- Conference: Horizon League
- Record: 16–17 (11–7 Horizon)
- Head coach: Greg Kampe (35th season);
- Associate head coach: Dan Hipsher
- Assistant coaches: Tony Jones; Mychal Covington;
- Home arena: Athletics Center O'rena

= 2018–19 Oakland Golden Grizzlies men's basketball team =

American college basketball season

The 2018–19 Oakland Golden Grizzlies men's basketball team represented Oakland University during the 2018–19 NCAA Division I men's basketball season. The Golden Grizzlies, led by 35th-year head coach Greg Kampe, played their home games at the Athletics Center O'rena in Auburn Hills, Michigan as members of the Horizon League. They finished the season 16–17, 11–7 in Horizon League play to finish in third place. They defeated Youngstown State in the quarterfinals of the Horizon League tournament before losing in the semifinals to Northern Kentucky.

- _RECORDS PROVIDED_:
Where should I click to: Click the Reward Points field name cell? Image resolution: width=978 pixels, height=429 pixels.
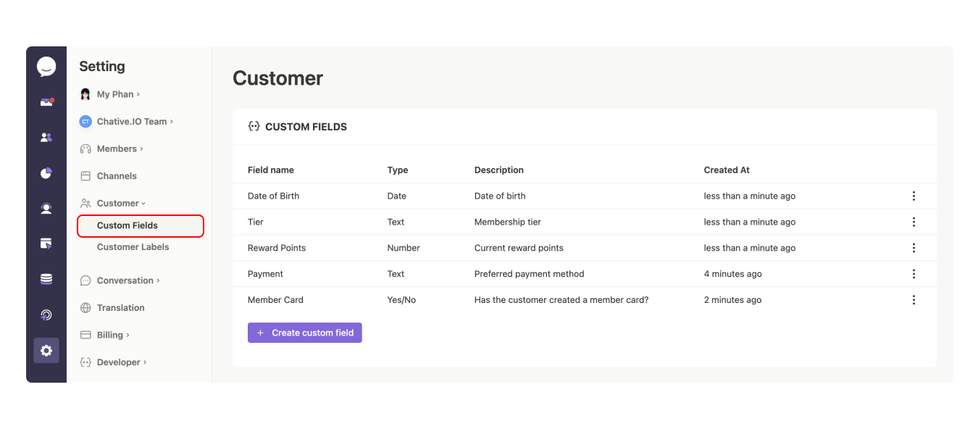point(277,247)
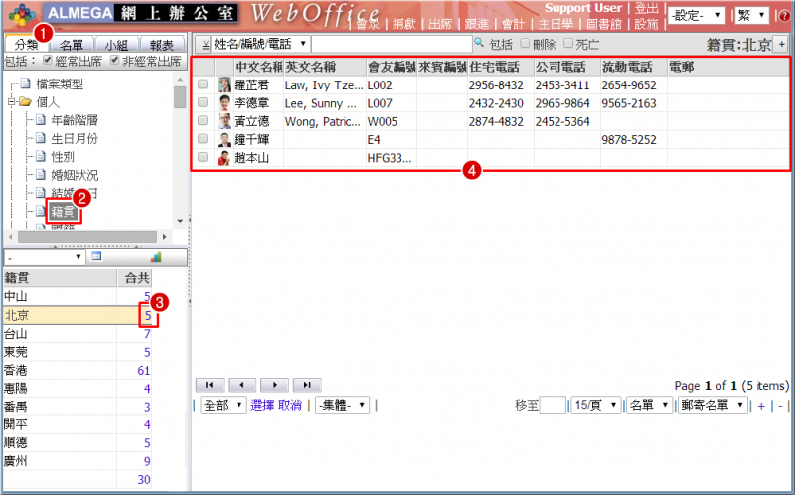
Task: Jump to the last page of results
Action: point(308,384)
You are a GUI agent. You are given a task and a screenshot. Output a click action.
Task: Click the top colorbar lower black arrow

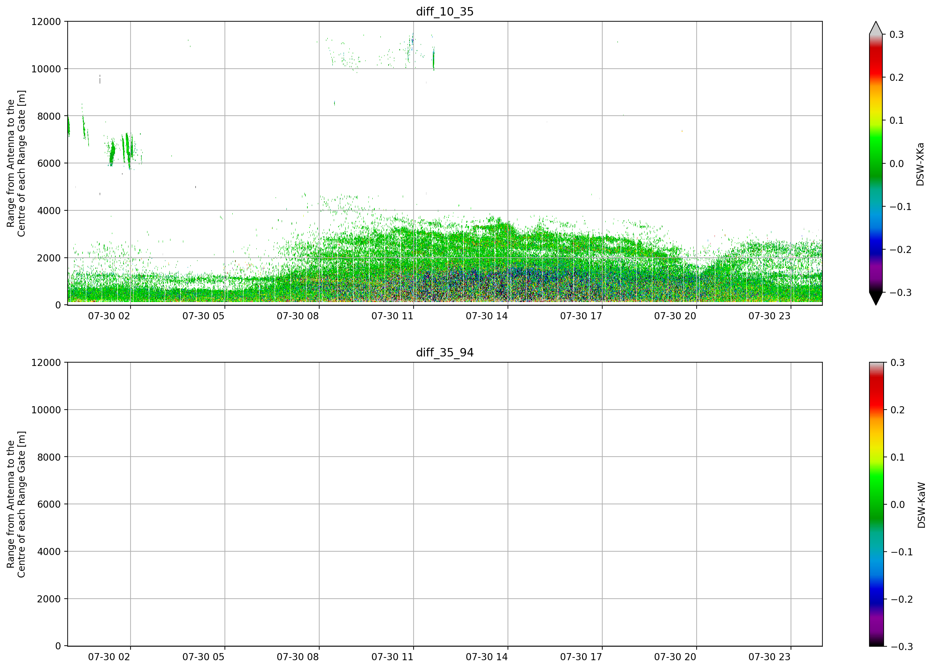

- _WORK ITEM_: Write out everything in the basketball season summary from "American college basketball" down to "to Northern Kentucky.", keeping every word unchanged. The material comes from a separate source unrelated to the basketball season summary.

- _WRITTEN REPLY_:
American college basketball season

The 2018–19 Oakland Golden Grizzlies men's basketball team represented Oakland University during the 2018–19 NCAA Division I men's basketball season. The Golden Grizzlies, led by 35th-year head coach Greg Kampe, played their home games at the Athletics Center O'rena in Auburn Hills, Michigan as members of the Horizon League. They finished the season 16–17, 11–7 in Horizon League play to finish in third place. They defeated Youngstown State in the quarterfinals of the Horizon League tournament before losing in the semifinals to Northern Kentucky.